Reply 12370 of 29597, by Standard Def Steve
Finally got around to playing some PowerPC ports of Doom 3 and UT 2004 on my recently upgraded G4 tower.
For a GeForce 7800GS, the performance is very poor in both games. Around 32 fps in Doom at 1024x768; well below what my A64 4000+ can accomplish with the same GPU (106 fps). Even my PIII-S @ 1.63GHz w/ a 6800GT can push 50 fps.
That's just terrible for a pair of 1.25GHz G4s with 2MB of L3 each. Remember when Apple were calling these things Pentium crushing "supercomputers?" Geesh...
"A little sign-in here, a touch of WiFi there..."
Reply 12371 of 29597, by x0zm_
Been going through another hardware cull mood. Today was sorting the Socket 478 boards and setting aside the ones I don't want to either sell or give away locally. They've always been odd to me as a collector. Won't be as compatible as Socket 370 for Win98/DOS, won't be as powerful as 775 for XP, so I can't justify keeping too many.
This is the one that always gives me trouble when I come across it - the ABit TH7II-RAID. Notable for being one of the very early Socket 478 boards with a variety of features that was certainly unusual, or even ahead of its time for 2001.
Sporting the infamous Intel 850 chipset with everyone's favourite RDRAM, built in RAID capabilities with a Highpoint controller on-board and something that wouldn't be amiss on higher end boards today - a seven segment LCD for BIOS codes and an on-board Power & Reset button, it was certainly a looker.
Why does it cause me trouble when I come across it? The board has Rubycon caps. The highly regarded Rubycon MBZ series of caps, in fact. And yet, some of them have gone poof. Not unusual for the capacitor plague era, but from a Rubycon capacitor? Very unusual. I'm not sure what caused it. Bad power supply (I hope so.)? Poor ventilation? Too much heat? Bad capacitor batch? Poor board design?
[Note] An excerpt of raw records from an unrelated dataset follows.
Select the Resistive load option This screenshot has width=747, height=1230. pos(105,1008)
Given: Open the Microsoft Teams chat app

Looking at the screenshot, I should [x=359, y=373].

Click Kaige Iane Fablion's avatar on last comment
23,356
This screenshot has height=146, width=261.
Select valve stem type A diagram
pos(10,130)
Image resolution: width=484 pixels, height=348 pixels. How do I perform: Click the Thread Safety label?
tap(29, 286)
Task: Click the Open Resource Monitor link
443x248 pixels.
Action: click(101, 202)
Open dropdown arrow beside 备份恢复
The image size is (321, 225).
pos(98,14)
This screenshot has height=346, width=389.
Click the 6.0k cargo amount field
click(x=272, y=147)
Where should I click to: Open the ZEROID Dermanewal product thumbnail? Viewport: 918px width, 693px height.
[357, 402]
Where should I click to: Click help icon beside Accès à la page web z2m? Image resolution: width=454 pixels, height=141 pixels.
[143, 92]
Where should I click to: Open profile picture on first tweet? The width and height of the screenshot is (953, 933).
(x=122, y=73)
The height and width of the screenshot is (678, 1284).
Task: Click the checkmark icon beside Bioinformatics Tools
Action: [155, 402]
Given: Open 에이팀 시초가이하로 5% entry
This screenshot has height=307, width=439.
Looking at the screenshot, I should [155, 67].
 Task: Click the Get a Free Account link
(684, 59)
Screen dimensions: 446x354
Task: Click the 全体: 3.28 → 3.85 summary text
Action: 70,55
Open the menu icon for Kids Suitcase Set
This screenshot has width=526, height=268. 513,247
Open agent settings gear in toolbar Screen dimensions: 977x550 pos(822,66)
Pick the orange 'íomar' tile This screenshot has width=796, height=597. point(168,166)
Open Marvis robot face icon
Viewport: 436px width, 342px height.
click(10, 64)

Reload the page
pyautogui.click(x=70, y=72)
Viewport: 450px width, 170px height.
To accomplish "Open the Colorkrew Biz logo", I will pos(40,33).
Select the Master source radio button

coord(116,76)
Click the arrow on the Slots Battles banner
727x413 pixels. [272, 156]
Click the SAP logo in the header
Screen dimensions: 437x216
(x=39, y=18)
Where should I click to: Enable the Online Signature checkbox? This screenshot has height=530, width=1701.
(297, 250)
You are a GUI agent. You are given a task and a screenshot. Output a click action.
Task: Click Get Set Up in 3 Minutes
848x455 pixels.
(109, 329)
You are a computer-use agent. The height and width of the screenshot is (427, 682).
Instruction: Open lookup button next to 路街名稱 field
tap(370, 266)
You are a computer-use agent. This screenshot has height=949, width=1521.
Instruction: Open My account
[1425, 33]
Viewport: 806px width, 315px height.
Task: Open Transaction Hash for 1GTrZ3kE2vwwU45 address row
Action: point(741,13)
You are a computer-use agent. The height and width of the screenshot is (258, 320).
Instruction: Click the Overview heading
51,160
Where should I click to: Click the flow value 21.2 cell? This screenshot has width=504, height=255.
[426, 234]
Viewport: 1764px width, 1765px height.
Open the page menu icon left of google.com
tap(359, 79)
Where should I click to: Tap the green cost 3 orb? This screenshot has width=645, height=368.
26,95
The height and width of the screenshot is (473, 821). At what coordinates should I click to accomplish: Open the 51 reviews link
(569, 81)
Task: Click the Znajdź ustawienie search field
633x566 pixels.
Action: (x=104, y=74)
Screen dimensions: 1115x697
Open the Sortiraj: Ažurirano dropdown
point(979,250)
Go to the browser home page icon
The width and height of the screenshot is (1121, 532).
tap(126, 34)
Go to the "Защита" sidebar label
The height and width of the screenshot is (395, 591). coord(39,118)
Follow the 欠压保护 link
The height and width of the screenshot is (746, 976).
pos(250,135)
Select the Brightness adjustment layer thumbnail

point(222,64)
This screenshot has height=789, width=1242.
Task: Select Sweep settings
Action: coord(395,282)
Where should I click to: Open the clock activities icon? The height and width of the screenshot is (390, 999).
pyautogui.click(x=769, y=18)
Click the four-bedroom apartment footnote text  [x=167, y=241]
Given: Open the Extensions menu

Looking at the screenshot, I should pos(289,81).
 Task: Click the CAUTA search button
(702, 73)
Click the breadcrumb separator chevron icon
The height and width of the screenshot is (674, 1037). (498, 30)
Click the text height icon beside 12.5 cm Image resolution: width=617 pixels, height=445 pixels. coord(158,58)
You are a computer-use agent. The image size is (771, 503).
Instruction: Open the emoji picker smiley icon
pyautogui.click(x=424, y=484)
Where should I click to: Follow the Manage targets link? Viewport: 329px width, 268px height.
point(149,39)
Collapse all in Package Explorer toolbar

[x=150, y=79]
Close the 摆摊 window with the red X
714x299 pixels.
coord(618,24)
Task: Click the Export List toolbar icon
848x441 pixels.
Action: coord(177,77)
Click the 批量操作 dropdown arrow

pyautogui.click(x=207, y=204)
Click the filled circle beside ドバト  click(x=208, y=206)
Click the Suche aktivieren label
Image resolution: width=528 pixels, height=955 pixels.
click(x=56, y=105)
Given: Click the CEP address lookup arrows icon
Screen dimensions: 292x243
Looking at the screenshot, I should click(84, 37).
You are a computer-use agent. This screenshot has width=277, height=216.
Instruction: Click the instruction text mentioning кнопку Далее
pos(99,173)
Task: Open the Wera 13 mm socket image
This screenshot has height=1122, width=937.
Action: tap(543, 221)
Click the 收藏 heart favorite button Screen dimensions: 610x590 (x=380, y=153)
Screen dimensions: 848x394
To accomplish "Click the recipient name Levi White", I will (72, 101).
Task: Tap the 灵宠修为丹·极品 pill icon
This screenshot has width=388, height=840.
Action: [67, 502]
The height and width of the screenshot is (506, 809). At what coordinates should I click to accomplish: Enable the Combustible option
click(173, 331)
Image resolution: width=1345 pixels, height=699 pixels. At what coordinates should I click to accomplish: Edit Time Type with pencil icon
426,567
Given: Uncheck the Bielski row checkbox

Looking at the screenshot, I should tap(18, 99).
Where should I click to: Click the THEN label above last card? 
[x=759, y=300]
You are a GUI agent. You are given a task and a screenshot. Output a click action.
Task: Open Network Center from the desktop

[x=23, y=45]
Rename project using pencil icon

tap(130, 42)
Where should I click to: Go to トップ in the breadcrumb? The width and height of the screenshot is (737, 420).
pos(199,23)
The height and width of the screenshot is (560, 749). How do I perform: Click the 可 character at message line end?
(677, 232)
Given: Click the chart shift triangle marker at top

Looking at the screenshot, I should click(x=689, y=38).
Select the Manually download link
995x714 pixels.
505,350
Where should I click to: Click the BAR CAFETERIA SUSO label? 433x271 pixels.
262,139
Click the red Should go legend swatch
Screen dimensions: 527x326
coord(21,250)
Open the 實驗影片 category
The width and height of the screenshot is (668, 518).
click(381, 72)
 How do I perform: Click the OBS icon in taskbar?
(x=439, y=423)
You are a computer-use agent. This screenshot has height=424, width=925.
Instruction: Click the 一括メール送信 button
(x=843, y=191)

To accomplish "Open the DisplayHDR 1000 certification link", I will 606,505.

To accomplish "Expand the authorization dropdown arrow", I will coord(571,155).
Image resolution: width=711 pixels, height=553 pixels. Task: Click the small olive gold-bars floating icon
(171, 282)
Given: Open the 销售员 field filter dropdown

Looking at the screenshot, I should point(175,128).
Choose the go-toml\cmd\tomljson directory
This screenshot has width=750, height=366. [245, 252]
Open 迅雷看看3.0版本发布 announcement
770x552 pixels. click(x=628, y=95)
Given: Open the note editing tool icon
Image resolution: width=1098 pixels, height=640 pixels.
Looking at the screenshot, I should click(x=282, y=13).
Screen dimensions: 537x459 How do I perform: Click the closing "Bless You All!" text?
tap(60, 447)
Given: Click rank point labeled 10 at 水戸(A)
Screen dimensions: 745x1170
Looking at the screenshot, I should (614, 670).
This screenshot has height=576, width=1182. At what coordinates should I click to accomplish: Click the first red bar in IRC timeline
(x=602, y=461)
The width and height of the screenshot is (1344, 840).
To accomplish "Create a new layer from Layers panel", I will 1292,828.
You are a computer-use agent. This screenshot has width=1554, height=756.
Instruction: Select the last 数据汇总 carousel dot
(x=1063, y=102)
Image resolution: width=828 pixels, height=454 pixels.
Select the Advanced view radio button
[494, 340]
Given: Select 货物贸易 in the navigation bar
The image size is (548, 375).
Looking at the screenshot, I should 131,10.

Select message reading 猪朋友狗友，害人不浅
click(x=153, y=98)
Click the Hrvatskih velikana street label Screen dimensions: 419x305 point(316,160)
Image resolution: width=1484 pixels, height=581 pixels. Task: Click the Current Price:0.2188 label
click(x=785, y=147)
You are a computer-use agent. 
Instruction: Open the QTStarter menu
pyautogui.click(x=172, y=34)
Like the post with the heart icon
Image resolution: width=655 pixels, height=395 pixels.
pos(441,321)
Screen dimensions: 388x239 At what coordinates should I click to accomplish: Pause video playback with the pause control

If going through the hassle and expense of a recap using replacement good quality caps leads me to the same situation, then I don't really want to keep the board.
I'll have to sit on this board and think about it some more. Even with the dodgy capacitors, I know the board still works. It was running 24/7 from 2001 until 2018 or so. To complement this text, I took some pictures of it. I believe I've posted some pictures of this board here before, but here's some new ones.
Any thoughts about reasons for keeping or offloading it are welcome.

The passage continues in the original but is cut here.